Em decorrência da pandemia, a Assembleia informou que a implantação do serviço remoto proporcionou uma economia em gastos fixos como energia, água, telefone, suspensão da emissão de ordens de serviço e de fornecimento, além da cessação de funções gratificadas, gratificações de penosidade, insalubridade, periculosidade e risco de vida. Em consequência da assinatura do Termo de Acordo e com o retorno gradual das atividades presenciais, novas despesas serão reduzidas para atendimento da redução no repasse do duodécimo, sempre em equilíbrio entre despesas de pessoal e encargos sociais, outras despesas correntes, e investimento, garantindo o bom funcionamento das atividades legislativas e administrativas que continuam em operação.

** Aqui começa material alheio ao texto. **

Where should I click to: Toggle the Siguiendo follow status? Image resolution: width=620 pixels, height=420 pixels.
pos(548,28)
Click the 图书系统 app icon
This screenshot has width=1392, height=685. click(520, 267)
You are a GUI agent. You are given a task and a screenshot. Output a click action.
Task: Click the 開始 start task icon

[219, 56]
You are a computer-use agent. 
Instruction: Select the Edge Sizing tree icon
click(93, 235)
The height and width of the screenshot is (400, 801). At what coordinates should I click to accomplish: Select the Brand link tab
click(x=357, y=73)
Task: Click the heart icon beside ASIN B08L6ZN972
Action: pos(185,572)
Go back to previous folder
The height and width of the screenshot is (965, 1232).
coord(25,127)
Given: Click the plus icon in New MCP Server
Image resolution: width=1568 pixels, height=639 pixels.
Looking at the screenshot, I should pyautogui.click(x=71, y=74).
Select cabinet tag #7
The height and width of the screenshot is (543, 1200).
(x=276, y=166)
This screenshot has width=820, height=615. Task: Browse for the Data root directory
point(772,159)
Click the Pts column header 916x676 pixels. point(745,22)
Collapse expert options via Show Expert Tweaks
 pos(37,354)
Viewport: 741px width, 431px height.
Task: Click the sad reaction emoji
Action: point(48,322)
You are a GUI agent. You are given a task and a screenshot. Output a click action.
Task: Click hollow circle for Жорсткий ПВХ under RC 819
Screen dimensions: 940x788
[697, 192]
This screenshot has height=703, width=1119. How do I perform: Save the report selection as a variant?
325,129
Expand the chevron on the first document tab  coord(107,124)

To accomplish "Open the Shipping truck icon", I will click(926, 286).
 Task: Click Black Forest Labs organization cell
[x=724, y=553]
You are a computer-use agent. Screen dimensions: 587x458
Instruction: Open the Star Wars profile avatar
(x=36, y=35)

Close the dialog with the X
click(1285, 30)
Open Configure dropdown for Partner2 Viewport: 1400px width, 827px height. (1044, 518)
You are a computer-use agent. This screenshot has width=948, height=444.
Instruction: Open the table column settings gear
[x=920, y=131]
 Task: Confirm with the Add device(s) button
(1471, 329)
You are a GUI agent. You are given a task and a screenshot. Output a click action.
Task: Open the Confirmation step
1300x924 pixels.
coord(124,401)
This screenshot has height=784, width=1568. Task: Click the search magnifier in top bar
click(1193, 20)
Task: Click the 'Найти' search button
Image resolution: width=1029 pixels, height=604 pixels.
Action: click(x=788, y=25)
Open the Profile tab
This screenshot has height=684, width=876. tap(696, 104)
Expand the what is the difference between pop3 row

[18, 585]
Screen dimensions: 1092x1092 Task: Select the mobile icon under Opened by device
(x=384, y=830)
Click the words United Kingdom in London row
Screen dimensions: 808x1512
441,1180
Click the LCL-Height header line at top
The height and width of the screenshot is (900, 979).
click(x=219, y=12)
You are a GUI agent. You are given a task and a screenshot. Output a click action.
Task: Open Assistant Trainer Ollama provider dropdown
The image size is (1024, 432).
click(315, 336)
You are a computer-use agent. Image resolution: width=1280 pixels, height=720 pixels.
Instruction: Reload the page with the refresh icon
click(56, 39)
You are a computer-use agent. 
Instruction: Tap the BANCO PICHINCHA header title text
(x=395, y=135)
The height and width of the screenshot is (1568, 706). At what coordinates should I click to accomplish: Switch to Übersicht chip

A Defensoria Pública argumentou que o órgão possui um orçamento pequeno, com 259 cargos de defensores públicos para atender toda a população do Espírito Santo, e no entanto, nunca completou esse limite, tendo atualmente apenas 168 cargos preenchidos.
Afirma ainda que mesmo tendo realizado diversos concursos nos últimos anos, a quantidade de defensores no quadro, bem como o percentual de gasto com pessoal, vem se mantendo inalterado. Há também a previsão de incremento em investimentos em tecnologia e informática para tornar os serviços mais acessíveis com menores gastos.
O Ministério Público Estadual não respondeu aos questionamentos. Os índices registrados pelo órgão para a LRF são de 1,7%, sendo que o limite legal é de 2% da receita gastos com pessoal.